Let me fix this for you, headline writers. When you’re dealing with a story that involves rape or harassment or abuse or molestation or child porn or anything that falls under the rubric of criminal behavior, you should call those things rape and harassment and abuse and molestation and child pornography. You know what you shouldn’t call them? Sexy sexy sex scandals, that’s what.

For example, when you’re covering a story involving charges of “rape, aggravated sexual contact and multiple counts of aggravated sexual assault” at the Lackland Air Force Base, you might want to reconsider framing it, as the Washington Post does, as a “widening sex scandal,” or as the Boston Herald calls it, a “growing sex scandal,” or even, as the Christian Science Monitor says, a garden-variety “sex scandal.” If you happen to say, as the AP does, that the “Air Force says 31 victims so far in sex scandal,” or as already credibility-strained CNN declares, that there are now “31 victims identified in widening Air Force sex scandal,” please note that word “victims” there.
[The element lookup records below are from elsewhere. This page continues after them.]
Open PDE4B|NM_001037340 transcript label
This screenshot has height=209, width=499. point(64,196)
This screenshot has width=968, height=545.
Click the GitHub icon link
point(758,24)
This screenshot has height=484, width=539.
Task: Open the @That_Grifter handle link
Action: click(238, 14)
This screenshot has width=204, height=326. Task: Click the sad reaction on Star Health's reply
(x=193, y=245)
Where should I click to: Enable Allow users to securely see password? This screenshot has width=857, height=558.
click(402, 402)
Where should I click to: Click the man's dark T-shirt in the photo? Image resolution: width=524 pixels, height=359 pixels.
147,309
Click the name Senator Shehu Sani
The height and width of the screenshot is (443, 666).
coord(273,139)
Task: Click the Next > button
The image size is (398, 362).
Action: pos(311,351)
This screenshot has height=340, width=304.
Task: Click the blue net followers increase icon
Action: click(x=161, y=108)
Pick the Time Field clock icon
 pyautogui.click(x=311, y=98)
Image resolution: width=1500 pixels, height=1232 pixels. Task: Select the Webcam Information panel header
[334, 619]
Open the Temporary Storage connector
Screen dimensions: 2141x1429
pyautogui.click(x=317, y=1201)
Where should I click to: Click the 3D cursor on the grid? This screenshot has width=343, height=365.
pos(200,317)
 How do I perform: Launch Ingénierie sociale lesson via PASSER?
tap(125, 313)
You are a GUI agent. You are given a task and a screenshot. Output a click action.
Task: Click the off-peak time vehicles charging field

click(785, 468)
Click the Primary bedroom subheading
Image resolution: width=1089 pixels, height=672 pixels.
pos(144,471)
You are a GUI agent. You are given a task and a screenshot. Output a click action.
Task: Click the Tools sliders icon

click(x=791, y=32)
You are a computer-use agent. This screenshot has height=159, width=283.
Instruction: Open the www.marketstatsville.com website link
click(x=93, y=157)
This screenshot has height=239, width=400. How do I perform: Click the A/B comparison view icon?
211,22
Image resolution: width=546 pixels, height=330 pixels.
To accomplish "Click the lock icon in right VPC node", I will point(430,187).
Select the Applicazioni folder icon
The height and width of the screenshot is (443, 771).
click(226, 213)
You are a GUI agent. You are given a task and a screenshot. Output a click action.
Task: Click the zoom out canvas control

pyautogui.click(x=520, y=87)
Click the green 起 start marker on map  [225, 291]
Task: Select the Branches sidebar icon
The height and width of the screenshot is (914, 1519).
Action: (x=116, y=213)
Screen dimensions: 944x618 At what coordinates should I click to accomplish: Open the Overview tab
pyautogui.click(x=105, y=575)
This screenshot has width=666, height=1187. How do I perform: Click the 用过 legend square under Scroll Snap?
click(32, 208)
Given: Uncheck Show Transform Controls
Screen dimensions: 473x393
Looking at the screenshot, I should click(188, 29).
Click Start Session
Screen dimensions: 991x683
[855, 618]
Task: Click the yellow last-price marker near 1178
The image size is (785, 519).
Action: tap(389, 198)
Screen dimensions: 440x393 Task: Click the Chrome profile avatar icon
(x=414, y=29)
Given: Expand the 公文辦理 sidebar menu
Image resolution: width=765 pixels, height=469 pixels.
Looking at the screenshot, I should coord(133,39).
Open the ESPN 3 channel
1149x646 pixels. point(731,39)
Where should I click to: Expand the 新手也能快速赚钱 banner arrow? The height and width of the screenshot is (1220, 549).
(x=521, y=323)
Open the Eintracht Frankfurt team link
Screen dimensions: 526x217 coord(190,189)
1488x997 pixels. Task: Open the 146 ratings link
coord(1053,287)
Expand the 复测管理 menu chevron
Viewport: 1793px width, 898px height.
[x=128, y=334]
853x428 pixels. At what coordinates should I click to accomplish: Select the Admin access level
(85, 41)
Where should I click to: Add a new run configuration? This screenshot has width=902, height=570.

It’s the important one.

Similarly, if you’re ABC and you want to talk about priests who’ve abused children, don’t couch it as a “guide to Catholic sex scandals.” If you’re the L.A. Times or the Hollywood Reporter, don’t say that Jerry Sandusky made for a “Penn State sex scandal.” If you’re the Village Voice, don’t say that  the molestation that allegedly went on for years at a New York private school is a “Horace Mann Sex Scandal.” Just don’t.

A sex scandal is Mark Sanford ditching his state to cavort with his mistress. A sex scandal is Tiger Woods and a waitress. The San Antonio Air Force base story is certainly a complex one, involving charges that range from assault and rape to obstructing justice, all the way down to “having a personal social relationship.” But when the media uses the word “sex” within a story about something where there are alleged victims of assault, it’s a semantic failure on an epic scale. It diminishes crime. It sensationalizes it. It removes the distinction between a normal, consensual act and violence. Sure, you could say that sex is an element of those stories. But you’d be missing the part about force and pathology. It’s like calling armed robbery a “shopping scandal.” It’s lazy and it’s dumb and it’s hurtful to victims. Rape and abuse are not sexy. So stop making it sound like they are.